Businesses love captive audiences because they provide a marketplace full of consumers who care more about an experience than its price. Moreover, a captive audience typically has no good alternative to the products and services offered for the duration of its “stay.” During a recession or economic slowdown, a captive audience can be an important and effective tool for protecting price points and maintaining profits. In the case of the college football stadium, the price of admission is relatively low ($17), while the price of staying is relatively high (in the form of concessions, seat rentals, and other products).
Investments in product quality can also help a business create a captive audience. Establishing a reputation for high quality products also translates into a strong brand name. A strong brand name consumes mind share in a marketplace – the captured audience – and constructs a higher barrier for competitors trying to win over customers. Most importantly, high product quality generates the goodwill in the marketplace that leads to the strong willingness to pay required to protect price points (and profits). These dynamics are particularly powerful during an economic slowdown where customers are extremely motivated to reduce expenditures.
There are a few required elements for high product quality to provide the kind of captured audience described here. Market and product analysis can verify how strongly a company scores on these elements.
- “Good enough” is not sufficient to accomplish the customer’s goals.
- Adequate substitute products do not exist and/or are extremely difficult to develop.
- Investments to sustain high product quality are not prohibitive in cost.

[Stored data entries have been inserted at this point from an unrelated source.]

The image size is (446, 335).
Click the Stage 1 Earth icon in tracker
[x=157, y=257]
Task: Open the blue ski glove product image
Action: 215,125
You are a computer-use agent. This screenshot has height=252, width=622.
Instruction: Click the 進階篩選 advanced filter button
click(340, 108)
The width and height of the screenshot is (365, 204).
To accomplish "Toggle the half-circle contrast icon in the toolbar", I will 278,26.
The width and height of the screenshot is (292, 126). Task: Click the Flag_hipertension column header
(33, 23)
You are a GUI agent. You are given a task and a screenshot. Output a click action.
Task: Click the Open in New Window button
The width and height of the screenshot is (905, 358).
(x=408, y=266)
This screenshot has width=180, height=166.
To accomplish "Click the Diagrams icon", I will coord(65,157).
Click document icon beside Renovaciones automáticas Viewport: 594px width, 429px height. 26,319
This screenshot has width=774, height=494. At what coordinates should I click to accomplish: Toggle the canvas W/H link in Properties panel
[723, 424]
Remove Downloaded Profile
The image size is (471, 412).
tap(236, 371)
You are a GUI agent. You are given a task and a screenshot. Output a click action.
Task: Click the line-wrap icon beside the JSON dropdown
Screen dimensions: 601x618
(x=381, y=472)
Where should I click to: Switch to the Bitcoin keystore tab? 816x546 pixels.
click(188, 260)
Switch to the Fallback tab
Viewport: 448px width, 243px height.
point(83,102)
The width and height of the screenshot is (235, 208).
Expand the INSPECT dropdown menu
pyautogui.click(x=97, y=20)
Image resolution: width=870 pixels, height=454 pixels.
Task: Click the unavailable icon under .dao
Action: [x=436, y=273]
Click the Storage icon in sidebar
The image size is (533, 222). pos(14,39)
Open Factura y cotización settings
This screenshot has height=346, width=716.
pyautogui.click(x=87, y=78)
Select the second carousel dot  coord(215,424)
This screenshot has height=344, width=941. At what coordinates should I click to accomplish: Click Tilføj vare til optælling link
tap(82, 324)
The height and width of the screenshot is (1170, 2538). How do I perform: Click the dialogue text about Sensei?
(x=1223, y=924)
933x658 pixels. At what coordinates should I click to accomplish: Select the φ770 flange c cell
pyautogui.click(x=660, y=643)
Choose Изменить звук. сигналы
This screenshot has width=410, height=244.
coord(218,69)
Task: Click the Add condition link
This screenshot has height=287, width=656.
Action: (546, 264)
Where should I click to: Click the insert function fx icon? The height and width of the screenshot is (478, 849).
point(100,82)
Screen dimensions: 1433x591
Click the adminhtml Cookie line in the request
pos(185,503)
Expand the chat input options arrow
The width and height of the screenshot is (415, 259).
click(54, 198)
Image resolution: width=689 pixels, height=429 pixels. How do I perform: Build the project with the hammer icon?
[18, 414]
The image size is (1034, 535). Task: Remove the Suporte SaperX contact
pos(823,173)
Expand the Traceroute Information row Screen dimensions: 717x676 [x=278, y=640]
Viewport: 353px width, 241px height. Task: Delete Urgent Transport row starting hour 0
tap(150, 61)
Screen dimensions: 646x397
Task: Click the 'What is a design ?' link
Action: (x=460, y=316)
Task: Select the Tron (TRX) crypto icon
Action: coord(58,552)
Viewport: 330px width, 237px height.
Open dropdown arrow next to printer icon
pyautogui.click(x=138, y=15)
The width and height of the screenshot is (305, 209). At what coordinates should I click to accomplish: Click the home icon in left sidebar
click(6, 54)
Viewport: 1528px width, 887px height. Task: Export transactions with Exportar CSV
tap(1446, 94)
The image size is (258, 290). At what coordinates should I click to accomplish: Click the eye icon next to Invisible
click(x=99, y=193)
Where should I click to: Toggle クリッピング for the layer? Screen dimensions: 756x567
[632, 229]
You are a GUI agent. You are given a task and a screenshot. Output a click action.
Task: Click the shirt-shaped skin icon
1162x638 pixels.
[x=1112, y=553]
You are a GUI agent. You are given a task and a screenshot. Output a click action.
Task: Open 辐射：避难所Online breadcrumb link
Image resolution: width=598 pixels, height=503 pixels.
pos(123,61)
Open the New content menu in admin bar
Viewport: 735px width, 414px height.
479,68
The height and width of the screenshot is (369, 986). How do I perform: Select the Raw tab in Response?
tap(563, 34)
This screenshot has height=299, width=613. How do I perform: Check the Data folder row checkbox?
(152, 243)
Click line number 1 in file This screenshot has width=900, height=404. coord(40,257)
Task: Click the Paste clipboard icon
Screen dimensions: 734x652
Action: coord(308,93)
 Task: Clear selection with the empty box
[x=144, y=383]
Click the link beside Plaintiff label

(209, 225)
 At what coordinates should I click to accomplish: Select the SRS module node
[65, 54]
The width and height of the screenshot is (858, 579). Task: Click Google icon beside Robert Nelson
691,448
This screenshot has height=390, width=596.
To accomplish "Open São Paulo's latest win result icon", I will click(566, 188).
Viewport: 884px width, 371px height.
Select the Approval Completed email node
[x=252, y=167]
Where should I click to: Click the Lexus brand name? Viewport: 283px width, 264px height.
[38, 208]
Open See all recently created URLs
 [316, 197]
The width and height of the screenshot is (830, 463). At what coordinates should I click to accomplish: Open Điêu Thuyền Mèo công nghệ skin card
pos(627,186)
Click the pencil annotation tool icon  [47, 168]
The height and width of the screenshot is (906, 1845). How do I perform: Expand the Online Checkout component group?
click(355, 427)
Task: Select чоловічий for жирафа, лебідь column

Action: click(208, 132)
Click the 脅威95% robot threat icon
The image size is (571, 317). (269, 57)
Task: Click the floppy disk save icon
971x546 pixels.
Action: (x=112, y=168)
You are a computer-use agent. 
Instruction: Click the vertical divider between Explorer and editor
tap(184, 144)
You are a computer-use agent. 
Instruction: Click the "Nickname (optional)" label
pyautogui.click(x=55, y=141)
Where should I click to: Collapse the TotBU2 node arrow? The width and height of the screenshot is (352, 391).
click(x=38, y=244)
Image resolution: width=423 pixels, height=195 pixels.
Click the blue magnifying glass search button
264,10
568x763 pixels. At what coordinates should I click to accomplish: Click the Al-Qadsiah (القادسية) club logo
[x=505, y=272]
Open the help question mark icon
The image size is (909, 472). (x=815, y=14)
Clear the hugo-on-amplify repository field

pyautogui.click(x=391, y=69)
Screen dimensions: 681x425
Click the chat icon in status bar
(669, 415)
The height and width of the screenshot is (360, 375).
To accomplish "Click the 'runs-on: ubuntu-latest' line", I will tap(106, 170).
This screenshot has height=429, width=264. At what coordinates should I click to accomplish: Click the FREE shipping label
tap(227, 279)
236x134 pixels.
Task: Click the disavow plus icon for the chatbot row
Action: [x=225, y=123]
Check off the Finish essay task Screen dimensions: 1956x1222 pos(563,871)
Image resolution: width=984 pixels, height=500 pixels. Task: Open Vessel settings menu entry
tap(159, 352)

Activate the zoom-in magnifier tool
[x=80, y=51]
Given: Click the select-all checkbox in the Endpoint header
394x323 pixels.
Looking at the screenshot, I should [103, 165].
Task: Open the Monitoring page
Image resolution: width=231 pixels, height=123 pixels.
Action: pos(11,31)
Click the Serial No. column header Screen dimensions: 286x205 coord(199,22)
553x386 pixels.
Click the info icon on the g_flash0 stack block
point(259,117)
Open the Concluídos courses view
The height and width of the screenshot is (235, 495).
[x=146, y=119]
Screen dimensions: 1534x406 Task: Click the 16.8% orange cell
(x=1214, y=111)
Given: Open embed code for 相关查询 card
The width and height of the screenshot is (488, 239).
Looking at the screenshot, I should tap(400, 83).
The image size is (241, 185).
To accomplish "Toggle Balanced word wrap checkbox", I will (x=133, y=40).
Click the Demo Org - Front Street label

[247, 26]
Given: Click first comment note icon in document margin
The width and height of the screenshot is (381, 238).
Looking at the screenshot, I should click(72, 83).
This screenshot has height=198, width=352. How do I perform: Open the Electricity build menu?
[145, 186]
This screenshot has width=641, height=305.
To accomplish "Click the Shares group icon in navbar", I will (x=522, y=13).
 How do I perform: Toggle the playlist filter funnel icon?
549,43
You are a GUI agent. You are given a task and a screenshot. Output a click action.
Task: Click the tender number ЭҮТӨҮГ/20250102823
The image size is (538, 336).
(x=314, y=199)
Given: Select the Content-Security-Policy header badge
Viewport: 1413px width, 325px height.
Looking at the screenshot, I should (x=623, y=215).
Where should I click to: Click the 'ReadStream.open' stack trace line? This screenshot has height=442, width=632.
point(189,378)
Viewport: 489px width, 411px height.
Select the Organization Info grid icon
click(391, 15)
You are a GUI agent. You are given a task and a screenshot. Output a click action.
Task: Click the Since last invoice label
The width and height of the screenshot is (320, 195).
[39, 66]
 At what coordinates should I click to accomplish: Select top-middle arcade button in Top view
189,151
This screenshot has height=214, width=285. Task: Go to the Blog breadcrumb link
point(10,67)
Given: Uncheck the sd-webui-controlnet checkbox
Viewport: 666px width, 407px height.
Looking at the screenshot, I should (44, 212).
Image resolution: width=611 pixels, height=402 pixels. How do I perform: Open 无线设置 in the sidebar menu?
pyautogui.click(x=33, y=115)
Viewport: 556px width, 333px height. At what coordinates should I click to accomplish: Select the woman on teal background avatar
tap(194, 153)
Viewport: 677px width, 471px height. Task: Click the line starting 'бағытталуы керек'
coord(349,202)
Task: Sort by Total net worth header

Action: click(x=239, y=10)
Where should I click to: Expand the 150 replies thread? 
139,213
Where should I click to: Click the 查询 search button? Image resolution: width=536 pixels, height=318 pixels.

Trina Solar understands these concepts. Trina Solar operates in an industry where projects cost a lot of money, project financing is tight, competing products are in high supply (quickly becoming commoditized), and pricing pressures abound. However, during its last earnings conference call, Trina Solar emphasized its advantage in this environment due to its reputation for high product quality, an extremely important characteristic in the solar marketplace. A substantial portion of Trina’s business has also been in small markets (Belgium and Italy) where it is considerably easier to construct the “captured audience.” Trina now looks to leverage its success into larger markets like China and the U.S. If the company continues to deliver on its promises of high quality (at lower costs even), it should continue to capture larger market share…and audiences.